My Southern Heritage


I grew up in Kentucky and have lived in Georgia for twenty years. My ancestors have lived in the South for centuries. By any standard, I am a a bona fide Southerner.

Pride for our Southern heritage is universal in my family, but stories about the Civil War weren’t part of my upbringing. I heard we’re kin to Robert E. Lee and John Wilkes Booth, but nobody in the family has any old photographs, letters from the battlefield, or other Civil War memorabilia.

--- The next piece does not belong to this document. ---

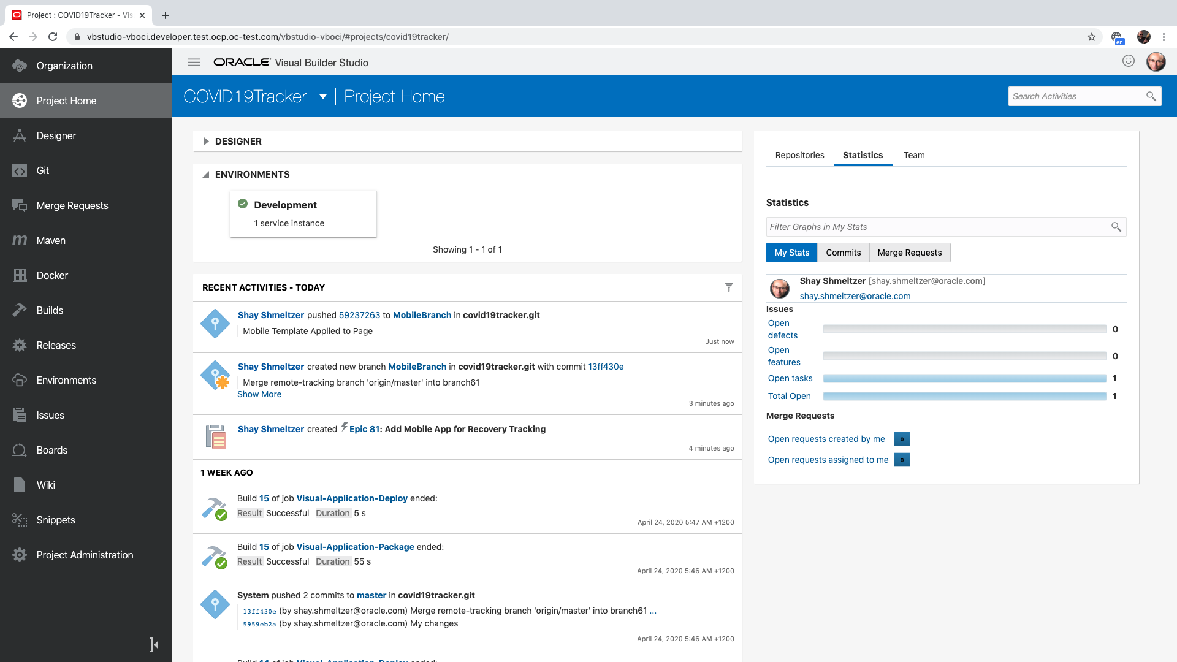The image size is (1177, 662).
Task: Click the feedback smiley icon in header
Action: 1129,61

My DNA results shattered the myths I’d believed all my life. We are not related to Lee or Booth, and records linked to my family tree reveal ancestors who fought for the Union, but none who sided with the Confederacy. Apparently we switched sides sometime after the Civil War.

My Southern heritage has nothing to do with the Civil War. Symbols of the Confederacy don’t automatically turn my thoughts to “the war of northern aggression.” Obvious connections sometimes slip past me. The context is different.

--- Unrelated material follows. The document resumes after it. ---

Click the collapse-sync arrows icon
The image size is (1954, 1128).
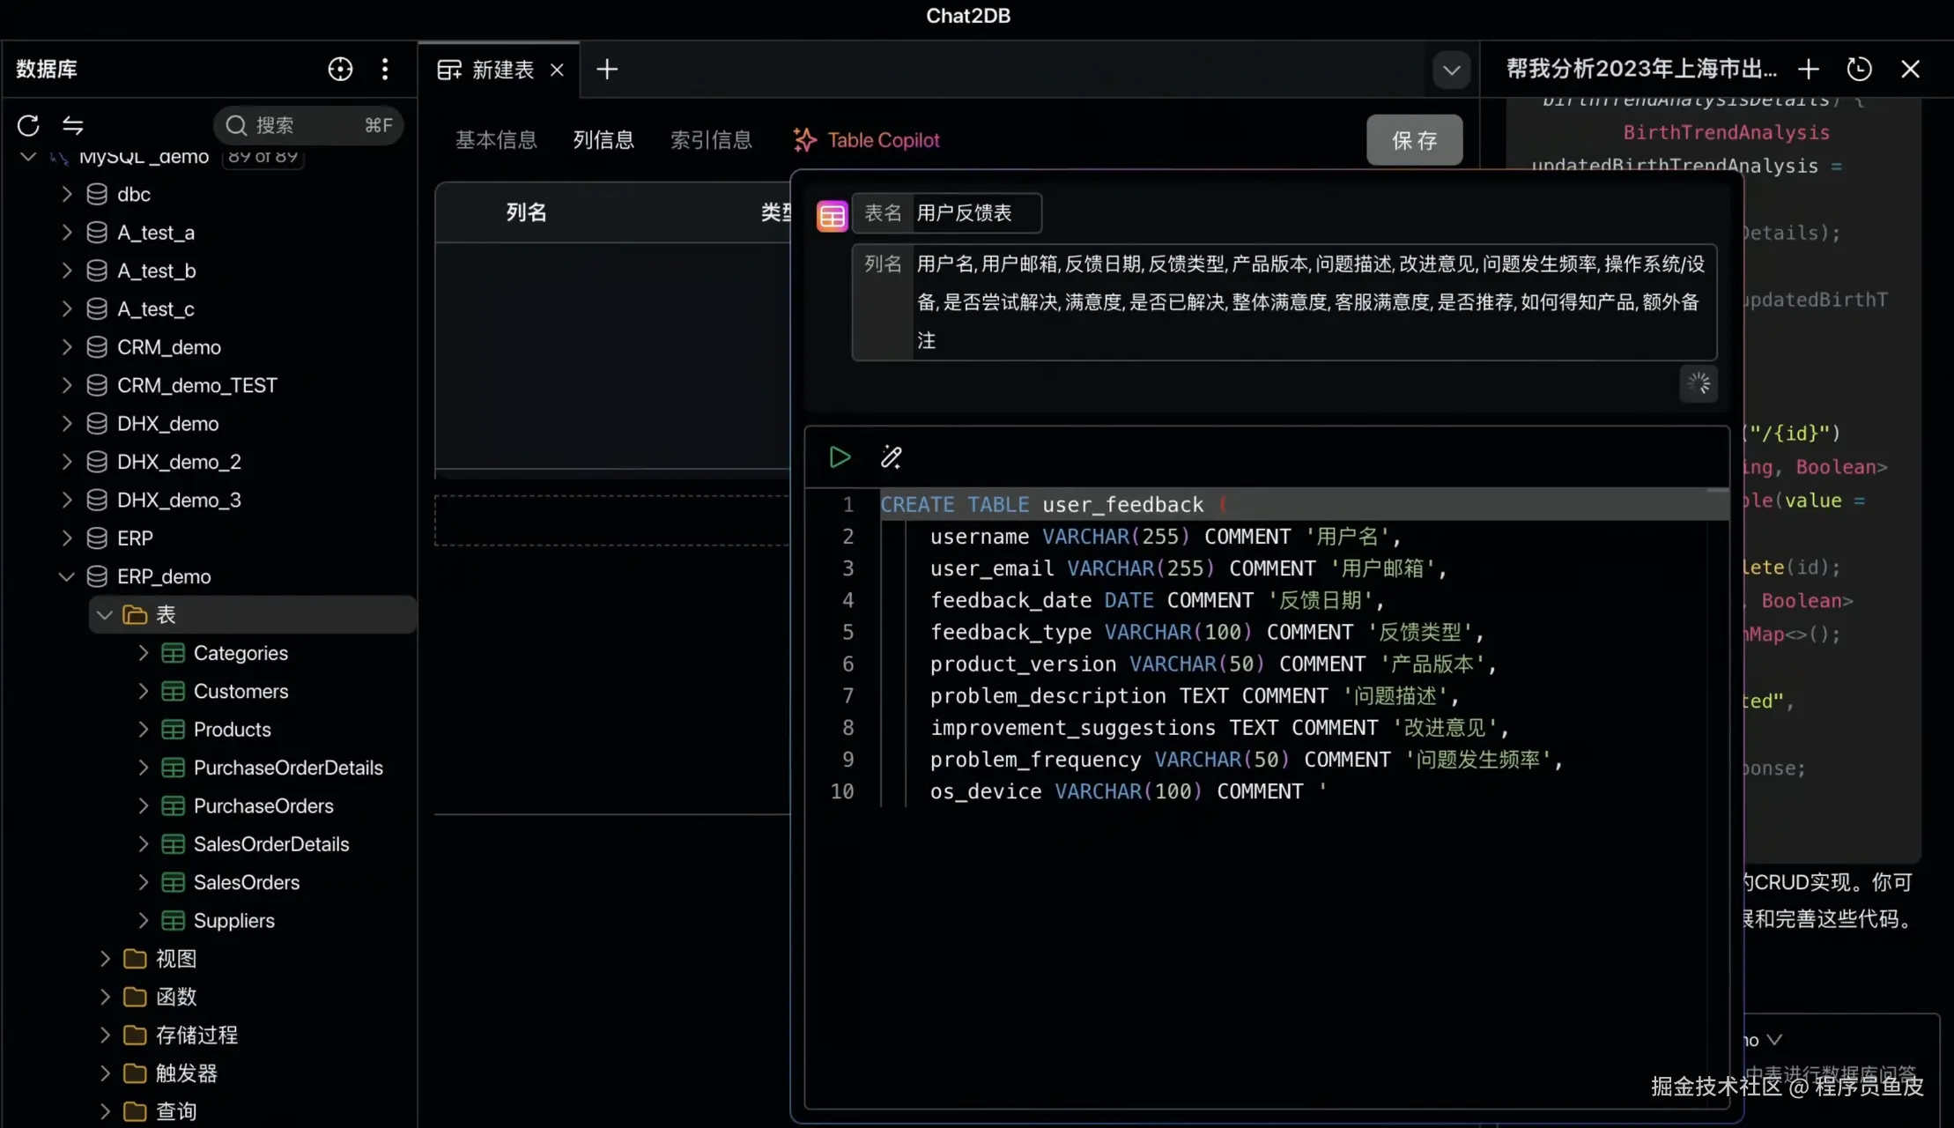tap(73, 125)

I attended Southern Junior High. Our team was the Rebels; the school colors were red, blue and gray; and our mascot was a Confederate soldier. The team name and mascot were changed years ago, but in the 1970s, nobody thought anything about it.

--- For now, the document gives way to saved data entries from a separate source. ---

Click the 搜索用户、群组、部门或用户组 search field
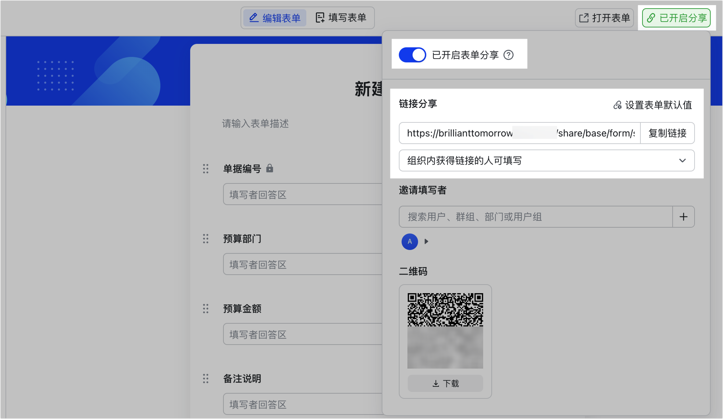 pyautogui.click(x=535, y=217)
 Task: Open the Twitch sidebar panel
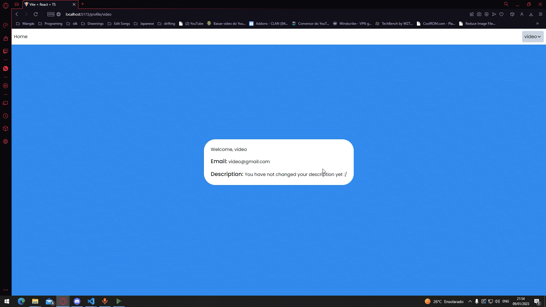point(5,51)
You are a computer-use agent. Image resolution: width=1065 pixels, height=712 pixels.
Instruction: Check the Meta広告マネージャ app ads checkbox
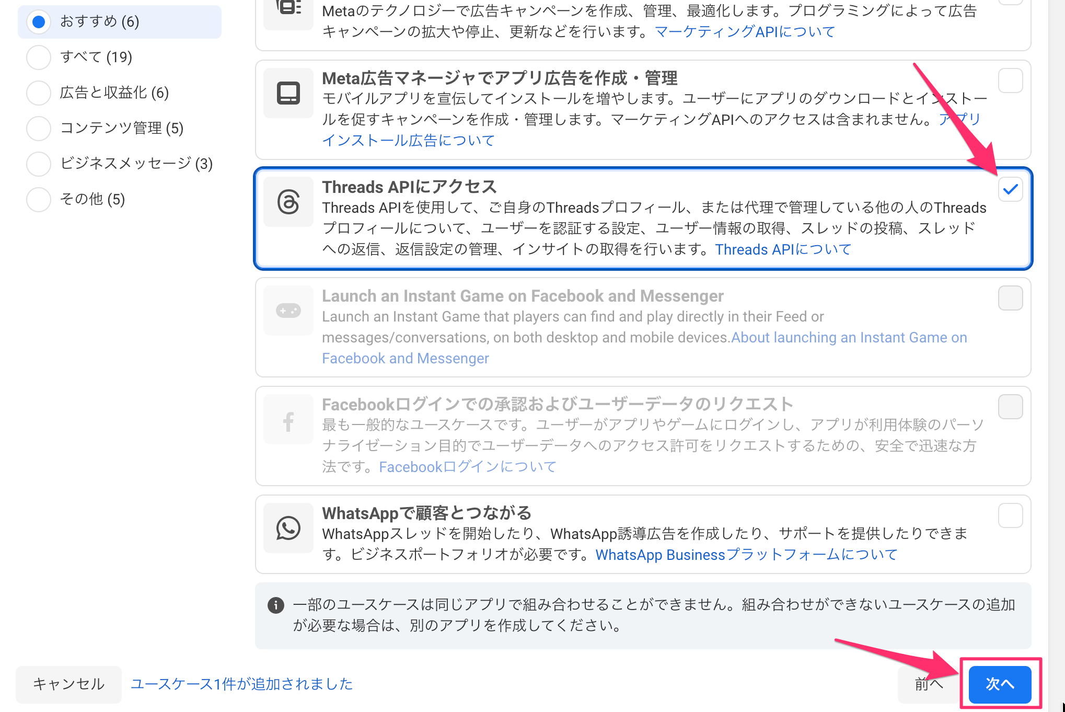1010,81
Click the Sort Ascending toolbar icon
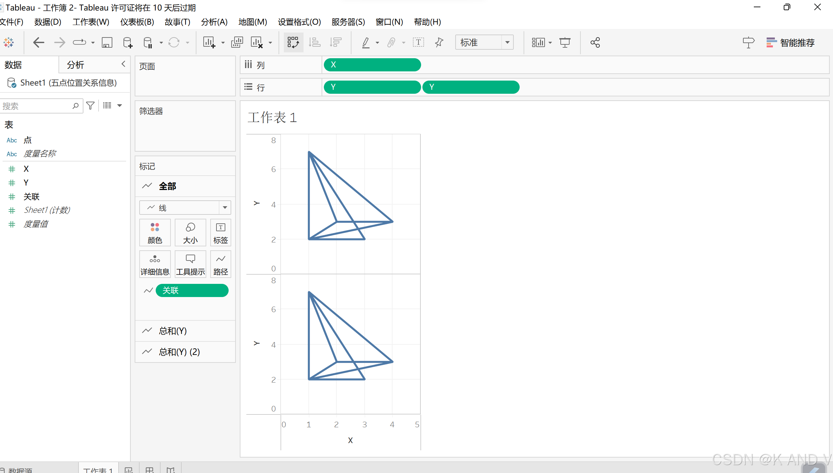The width and height of the screenshot is (833, 473). [x=315, y=42]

I wore my Rebel flag baseball cap with pride throughout my teens, twenties, and into my thirties. To tell you the truth, I thought it made me look butch. Finding out it was racist was quite a shock. Once I knew, I never wore it again.

The Civil War was more than 150 years ago. Things have changed. I’ve never seen a shrine to the confederacy in anyone’s home or met anyone who’s still bitter about the loss. Most of us have moved on.

An ignorant few equal opportunity haters give the rest of us Southerners a bad reputation. Nobody I know. We gay men tend to keep a safe distance from pickup trucks, motorcycles, and other vehicles festooned with confederate battle flags — even in the South.